L’utilizzo di unità cinofile addestrate al rilevamento delle carcasse di cinghiale, si propone come strumento di prevenzione e controllo della peste suina africana. Il progetto pilota è realizzato da Enci e ha il patrocinio dell’Ispra e del Dipartimento di Veterinaria della Federico II di Napoli. I cani detector “hanno un potenziale di utilizzo molto più ampio rispetto all’impiego di operatori umani”.
Essere in grado di rilevare rapidamente le carcasse dei cinghiali risulta, pertanto, fondamentale, nell’ambito delle strategie di prevenzione e controllo della PSA, ed è per questo motivo ENCI ha realizzato questo primo progetto sperimentale per la preparazione di cani da detection, addestrati al rilevamento delle carcasse di cinghiale. Si tratta di un progetto pilota finalizzato alla formazione di binomi conduttore-cane idonei al rilevamento delle carcasse di cinghiale, da utilizzarsi in operazioni di monitoraggio, nell’ambito dei progetti di prevenzione e controllo della Peste suina Africana.
Il progetto- spiega ENCI in una nota stampa- ha il patrocinio di ISPRA (Istituto Superiore per la Protezione e Ricerca Ambientale), LEGAMBIENTE, SIEF (Società Italiana di Ecopatologia della Fauna) e Università Federico II di Napoli, Dip. di Medicina Veterinaria.
Nel controllo ed eradicazione della PSA (Peste Suina Africana) lo smaltimento efficace e sicuro delle carcasse infette di animali morti svolge un ruolo cruciale. La presenza di carcasse sul territorio rappresenta una delle maggiori cause di mantenimento della malattia sul territorio, ed il loro smaltimento è uno degli obiettivi più rilevanti per il contenimento della patologia.
I rapporti dell’EFSA (Autorità Europea per la Sicurezza Alimentare) suggeriscono di impiegare cacciatori e silvicoltori, riconosciuti come i principali conoscitori delle aree di presenza del cinghiale, per la ricerca attiva delle carcasse. Tuttavia, l’inaccessibilità di alcuni luoghi (sottoboschi densamente fitti, roveti, paludi, etc), rende difficile agli operatori la visibilità ed il rinvenimento delle carcasse. Inoltre è difficoltoso operare su grandi scale spaziali esclusivamente con questi operatori.
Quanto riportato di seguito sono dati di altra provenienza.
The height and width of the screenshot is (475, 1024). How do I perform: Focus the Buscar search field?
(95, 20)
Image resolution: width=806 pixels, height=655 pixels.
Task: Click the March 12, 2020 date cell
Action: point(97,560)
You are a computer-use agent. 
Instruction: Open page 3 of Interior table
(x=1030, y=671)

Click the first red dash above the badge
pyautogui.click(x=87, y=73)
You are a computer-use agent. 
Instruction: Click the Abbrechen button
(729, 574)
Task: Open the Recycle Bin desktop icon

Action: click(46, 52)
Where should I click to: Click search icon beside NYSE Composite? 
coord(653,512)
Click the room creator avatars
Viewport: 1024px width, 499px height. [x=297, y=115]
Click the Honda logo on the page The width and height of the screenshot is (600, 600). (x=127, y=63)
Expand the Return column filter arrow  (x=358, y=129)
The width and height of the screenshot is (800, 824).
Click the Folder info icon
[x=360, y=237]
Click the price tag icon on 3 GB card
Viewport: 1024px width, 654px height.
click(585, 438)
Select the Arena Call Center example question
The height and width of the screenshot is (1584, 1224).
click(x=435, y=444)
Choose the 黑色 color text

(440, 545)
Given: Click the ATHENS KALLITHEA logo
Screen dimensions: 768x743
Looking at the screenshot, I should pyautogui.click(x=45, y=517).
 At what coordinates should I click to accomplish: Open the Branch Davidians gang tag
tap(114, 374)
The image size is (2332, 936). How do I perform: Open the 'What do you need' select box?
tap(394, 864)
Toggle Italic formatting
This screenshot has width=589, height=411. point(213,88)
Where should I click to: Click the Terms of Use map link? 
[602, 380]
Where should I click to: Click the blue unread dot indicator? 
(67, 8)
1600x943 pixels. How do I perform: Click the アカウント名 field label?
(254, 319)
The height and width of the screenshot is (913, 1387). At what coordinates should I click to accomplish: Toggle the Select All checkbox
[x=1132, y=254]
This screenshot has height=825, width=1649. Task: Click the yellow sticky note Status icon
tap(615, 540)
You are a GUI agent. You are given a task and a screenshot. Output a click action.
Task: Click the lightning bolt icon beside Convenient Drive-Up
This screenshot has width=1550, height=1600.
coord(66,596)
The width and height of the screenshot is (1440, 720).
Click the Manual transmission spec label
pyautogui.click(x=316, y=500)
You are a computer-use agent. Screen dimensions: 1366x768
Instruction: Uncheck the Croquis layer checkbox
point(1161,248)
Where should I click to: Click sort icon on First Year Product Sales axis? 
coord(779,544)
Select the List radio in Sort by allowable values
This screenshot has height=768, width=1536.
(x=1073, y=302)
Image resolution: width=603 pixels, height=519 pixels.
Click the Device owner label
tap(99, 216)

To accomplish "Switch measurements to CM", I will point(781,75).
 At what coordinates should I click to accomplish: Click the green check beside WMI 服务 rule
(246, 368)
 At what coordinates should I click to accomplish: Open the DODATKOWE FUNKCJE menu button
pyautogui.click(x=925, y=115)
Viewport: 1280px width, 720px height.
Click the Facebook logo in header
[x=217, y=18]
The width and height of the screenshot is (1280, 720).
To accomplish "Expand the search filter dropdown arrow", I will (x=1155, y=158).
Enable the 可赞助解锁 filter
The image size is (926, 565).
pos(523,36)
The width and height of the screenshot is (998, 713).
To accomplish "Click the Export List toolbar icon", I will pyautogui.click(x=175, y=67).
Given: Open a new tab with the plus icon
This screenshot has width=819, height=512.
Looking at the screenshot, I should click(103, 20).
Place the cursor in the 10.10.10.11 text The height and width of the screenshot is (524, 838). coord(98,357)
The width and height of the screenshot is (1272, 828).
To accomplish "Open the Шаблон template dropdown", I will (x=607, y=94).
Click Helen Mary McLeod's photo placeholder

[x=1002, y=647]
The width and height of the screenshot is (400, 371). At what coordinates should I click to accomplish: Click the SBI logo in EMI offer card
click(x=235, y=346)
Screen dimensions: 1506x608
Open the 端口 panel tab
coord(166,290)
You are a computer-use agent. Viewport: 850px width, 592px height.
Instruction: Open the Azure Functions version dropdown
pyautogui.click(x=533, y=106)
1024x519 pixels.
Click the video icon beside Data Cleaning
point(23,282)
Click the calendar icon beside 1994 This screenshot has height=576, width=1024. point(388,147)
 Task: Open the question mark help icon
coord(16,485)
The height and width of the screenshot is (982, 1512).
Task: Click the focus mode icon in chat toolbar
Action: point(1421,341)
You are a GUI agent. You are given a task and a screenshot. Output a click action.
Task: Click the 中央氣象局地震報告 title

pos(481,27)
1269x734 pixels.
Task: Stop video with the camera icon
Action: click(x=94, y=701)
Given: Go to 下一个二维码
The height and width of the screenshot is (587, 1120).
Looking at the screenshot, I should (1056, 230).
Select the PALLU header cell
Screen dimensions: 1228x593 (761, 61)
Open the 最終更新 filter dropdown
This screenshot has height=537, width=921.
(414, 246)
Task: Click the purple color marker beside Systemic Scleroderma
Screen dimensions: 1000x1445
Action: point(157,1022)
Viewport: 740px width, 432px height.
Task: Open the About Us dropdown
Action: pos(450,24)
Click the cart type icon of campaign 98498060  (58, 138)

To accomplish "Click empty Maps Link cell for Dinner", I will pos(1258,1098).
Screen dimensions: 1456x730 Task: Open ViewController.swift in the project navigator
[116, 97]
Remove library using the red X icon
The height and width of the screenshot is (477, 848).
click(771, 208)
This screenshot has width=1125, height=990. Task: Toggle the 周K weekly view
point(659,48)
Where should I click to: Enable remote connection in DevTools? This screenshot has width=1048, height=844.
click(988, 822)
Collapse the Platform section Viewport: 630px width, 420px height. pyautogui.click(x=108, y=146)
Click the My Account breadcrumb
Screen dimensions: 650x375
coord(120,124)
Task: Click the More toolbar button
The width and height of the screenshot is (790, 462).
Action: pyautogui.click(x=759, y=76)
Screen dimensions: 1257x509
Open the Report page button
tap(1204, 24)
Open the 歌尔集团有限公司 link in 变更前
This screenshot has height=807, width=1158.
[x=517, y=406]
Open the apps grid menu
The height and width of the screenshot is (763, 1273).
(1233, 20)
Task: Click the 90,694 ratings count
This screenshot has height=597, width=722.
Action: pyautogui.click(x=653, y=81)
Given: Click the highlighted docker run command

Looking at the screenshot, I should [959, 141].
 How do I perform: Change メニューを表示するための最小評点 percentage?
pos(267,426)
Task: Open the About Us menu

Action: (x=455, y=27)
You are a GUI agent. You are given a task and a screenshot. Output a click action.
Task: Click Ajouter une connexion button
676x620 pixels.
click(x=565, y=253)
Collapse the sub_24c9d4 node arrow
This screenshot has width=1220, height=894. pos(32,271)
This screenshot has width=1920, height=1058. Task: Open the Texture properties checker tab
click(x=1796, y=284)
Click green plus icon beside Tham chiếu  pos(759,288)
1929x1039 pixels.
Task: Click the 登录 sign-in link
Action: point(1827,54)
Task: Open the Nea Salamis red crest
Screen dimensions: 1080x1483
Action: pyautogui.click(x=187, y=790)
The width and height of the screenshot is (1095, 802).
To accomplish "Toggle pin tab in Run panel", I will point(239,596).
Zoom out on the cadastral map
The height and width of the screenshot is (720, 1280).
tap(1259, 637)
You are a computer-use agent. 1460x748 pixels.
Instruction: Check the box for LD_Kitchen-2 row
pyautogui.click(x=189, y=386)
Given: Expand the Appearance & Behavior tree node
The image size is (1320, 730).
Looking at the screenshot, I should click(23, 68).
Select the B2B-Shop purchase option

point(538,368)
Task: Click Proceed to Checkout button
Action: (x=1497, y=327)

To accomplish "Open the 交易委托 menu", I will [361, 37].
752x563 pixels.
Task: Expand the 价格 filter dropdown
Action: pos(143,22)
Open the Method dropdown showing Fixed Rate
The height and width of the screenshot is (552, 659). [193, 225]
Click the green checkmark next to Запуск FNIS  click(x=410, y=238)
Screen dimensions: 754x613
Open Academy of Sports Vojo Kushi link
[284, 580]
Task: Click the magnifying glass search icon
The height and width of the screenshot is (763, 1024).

I cani detector “hanno un potenziale di utilizzo molto più ampio rispetto all’impiego di operatori umani”. ENCI li sintetizza nei seguenti punti:
-maggiore efficacia: utilizzando l’olfatto anziché parametri visivi, il cane può infatti ispezionare più velocemente le aree soggetto ad indagine, comprese quelle di difficile accesso e percorribilità;
-monitoraggio non invasivo: il lavoro di un cane da detection si svolge sotto il controllo del conduttore ed in silenzio, così da limitare il disturbo alla fauna non target presente nelle zone di monitoraggio e ridurne il rischio di un eventuale allontanamento, su lunghe distanze, da tale zona;
-assenza di contatto con il target di ricerca: i cani sono addestrati alla cosiddetta “segnalazione passiva”, ovvero a segnalare la presenza del target immobilizzandosi o sedendosi in prossimità dello stesso senza avere alcun contatto con esso;
-possibilità di coprire in modo più capillare, efficace e veloce dell’area di ricerca, soprattutto in caso di fitta vegetazione;
-potenziale riduzione dell’utilizzo di personale
Il monitoraggio, in ambito sanitario, condotto mediante l’ausilio di cani da detection appare, pertanto, costituire una risposta rapida ed efficace alle problematiche connesse con la necessità del reperimento delle carcasse degli animali che rappresentano il punto centrale in un programma in cui l’early warning è essenziale per ridurre gli ingenti impatti che questa malattia può causare alle attività antropiche nonché alla specie e a quanto dipende da essa.